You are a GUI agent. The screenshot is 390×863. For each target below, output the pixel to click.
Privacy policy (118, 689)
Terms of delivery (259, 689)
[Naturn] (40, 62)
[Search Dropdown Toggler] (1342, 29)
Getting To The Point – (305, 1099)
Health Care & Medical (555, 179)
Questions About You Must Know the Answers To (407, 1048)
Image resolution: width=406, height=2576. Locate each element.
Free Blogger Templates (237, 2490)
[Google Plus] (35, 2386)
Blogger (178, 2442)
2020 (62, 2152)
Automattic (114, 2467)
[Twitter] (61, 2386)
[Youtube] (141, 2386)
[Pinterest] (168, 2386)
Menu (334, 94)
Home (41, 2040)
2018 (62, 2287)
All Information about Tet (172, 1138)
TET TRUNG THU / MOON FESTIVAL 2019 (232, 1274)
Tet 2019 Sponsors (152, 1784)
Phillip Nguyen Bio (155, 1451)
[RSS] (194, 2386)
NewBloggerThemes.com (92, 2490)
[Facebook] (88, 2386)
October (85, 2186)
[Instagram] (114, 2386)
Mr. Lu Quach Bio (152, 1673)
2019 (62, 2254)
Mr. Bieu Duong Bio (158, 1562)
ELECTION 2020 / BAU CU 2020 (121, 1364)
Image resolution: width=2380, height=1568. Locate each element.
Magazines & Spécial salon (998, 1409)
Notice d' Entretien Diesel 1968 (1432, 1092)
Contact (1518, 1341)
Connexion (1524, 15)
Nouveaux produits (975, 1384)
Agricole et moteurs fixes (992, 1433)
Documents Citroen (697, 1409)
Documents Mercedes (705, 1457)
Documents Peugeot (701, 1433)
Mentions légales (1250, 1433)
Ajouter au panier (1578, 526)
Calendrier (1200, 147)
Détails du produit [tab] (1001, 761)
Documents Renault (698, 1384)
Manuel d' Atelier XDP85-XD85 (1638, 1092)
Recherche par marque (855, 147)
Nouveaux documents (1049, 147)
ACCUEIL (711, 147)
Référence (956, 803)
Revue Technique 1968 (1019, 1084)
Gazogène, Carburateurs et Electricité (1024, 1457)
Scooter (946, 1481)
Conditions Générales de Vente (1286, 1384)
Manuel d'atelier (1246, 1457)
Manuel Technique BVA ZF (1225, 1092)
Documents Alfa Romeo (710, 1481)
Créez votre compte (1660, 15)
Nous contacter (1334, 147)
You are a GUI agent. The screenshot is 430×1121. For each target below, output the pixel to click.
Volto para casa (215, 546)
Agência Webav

------------------------------------------------------------------------

Action item: Lines holding the word "element" should be copied from the entries above.

Task answer:
Image resolution: width=406, height=2576. Locate each element.
Image resolution: width=2380, height=1568. Locate each element.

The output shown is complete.